= DIRECTIONS FOR THIS TASK =
Nothing but the lines from the one with "Word Order (182, 1163)" down to the one with "Grammar Gap-Fill (351, 1103)" should be returned, exactly and with both ends included, from the material below.

◆ ◆ ◆ ◆

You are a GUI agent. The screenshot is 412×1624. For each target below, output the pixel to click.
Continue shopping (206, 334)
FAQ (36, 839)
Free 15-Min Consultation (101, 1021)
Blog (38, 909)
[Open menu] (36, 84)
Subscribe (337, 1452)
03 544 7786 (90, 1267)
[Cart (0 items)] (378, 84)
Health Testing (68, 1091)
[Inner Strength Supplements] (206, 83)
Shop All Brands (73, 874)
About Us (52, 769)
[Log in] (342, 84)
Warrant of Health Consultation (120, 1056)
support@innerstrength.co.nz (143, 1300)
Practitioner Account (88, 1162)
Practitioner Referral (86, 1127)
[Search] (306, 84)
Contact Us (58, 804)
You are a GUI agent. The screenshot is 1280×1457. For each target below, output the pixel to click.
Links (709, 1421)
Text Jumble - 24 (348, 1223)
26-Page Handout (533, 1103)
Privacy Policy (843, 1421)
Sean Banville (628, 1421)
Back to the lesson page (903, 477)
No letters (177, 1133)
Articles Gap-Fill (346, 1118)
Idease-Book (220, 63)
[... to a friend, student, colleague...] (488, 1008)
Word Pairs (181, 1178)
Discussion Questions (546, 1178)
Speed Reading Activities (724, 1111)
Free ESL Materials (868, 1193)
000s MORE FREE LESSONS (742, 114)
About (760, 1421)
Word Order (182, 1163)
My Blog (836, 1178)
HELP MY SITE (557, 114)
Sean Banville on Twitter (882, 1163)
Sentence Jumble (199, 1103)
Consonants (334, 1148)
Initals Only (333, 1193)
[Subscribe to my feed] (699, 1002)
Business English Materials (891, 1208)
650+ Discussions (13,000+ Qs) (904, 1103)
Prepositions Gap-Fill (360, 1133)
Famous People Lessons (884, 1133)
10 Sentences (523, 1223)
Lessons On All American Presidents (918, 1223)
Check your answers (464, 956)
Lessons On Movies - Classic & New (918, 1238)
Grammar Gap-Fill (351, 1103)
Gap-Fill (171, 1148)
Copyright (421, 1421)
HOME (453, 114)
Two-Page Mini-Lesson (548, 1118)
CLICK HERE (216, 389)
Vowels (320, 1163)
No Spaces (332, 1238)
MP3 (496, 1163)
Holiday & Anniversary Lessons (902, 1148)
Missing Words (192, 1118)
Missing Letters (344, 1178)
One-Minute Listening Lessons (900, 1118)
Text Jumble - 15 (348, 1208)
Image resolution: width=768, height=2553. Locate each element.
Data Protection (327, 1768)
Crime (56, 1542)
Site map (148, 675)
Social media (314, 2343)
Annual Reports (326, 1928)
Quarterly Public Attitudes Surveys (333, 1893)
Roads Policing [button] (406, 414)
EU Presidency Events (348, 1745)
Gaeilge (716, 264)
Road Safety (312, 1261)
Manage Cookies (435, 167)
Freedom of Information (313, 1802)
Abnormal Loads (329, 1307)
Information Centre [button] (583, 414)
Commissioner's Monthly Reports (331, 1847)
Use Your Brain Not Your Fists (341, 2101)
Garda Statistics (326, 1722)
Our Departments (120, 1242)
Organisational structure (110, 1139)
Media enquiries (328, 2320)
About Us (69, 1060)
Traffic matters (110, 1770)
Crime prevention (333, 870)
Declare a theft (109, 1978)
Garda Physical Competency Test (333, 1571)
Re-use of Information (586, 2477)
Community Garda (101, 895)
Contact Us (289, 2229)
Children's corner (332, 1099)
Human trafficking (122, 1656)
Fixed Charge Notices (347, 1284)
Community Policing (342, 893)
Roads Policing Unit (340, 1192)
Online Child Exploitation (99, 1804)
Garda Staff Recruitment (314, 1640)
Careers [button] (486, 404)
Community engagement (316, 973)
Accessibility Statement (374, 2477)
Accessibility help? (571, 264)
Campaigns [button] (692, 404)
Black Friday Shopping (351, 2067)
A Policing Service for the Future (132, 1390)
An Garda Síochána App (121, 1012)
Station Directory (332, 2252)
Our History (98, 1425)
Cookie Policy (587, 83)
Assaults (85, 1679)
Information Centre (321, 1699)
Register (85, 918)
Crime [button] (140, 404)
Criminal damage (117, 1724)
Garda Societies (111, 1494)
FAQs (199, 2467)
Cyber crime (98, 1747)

◆ ◆ ◆ ◆

= OUTPUT FOR THIS EXERCISE =
Word Order (182, 1163)
My Blog (836, 1178)
HELP MY SITE (557, 114)
Sean Banville on Twitter (882, 1163)
Sentence Jumble (199, 1103)
Consonants (334, 1148)
Initals Only (333, 1193)
[Subscribe to my feed] (699, 1002)
Business English Materials (891, 1208)
650+ Discussions (13,000+ Qs) (904, 1103)
Prepositions Gap-Fill (360, 1133)
Famous People Lessons (884, 1133)
10 Sentences (523, 1223)
Lessons On All American Presidents (918, 1223)
Check your answers (464, 956)
Lessons On Movies - Classic & New (918, 1238)
Grammar Gap-Fill (351, 1103)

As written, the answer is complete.